Non è una sorpresa, perché tutti i sondaggi mettevano in guardia da una sonora sconfitta elettorale del partito laburista sotto la guida di questo strano leader, una sintesi fra socialismo ottocentesco e populismo di sinistra 2.0.

Corbyn aveva vinto bene le primarie del suo partito nel 2015, e poi l’anno successivo era stato riconfermato, dopo una guerra senza quartiere con la quasi totalità dei parlamentari laburisti. Amato dalla base giovanile del partito, sembrava l’emblema di una sinistra che ha successo se fa “cose di sinistra”.
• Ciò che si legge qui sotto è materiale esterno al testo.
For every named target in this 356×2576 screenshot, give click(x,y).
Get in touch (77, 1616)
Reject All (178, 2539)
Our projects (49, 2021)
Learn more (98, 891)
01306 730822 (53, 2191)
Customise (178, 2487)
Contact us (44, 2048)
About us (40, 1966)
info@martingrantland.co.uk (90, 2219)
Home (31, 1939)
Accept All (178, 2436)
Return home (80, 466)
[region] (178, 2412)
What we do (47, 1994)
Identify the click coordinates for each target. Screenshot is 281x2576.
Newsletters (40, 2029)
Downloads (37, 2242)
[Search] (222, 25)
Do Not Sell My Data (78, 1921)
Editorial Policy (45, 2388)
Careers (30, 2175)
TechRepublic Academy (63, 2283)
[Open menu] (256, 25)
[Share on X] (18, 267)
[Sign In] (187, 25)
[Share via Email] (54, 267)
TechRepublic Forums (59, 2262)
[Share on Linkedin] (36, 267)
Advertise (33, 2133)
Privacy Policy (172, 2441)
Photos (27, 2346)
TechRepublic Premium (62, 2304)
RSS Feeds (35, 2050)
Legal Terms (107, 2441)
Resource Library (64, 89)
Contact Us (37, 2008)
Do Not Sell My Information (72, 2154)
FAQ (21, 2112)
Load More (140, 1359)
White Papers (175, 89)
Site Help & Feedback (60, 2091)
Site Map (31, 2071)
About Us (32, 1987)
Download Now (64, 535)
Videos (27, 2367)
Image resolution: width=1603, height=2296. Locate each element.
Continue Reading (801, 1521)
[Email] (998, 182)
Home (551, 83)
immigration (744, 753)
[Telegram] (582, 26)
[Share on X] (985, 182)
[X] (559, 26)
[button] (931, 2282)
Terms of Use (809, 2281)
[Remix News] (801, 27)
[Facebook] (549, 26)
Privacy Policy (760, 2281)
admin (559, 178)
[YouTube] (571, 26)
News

Ma non funziona così. E Corbyn è oggi il simbolo di una sinistra ideologica che vince le primarie ma perde le elezioni. I sondaggi accreditano un distacco di 15 punti fra lui e la premier Theresa May ed una riduzione dei parlamentari ad uno dei livelli più bassi della storia recente nel caso di un voto politico che al momento è previsto per il 2020.

Anche il francese Hamon appartiene a questo genere di esponenti dell’ala sinistra del socialismo, che piacciono ai militanti ma non agli elettori: o almeno, non alla maggioranza di essi. Le prossime presidenziali in Francia lo indicano in risalita, ma non in grado di competere con Macron-Bayrou e Marine Le Pen.

Gli italiani sono avvertiti: è bene ricordarsi che non basta vincere le primarie. La vera sfida è trovare un candidato in grado di parlare alla maggioranza dell’elettorato e vincere quindi le elezioni.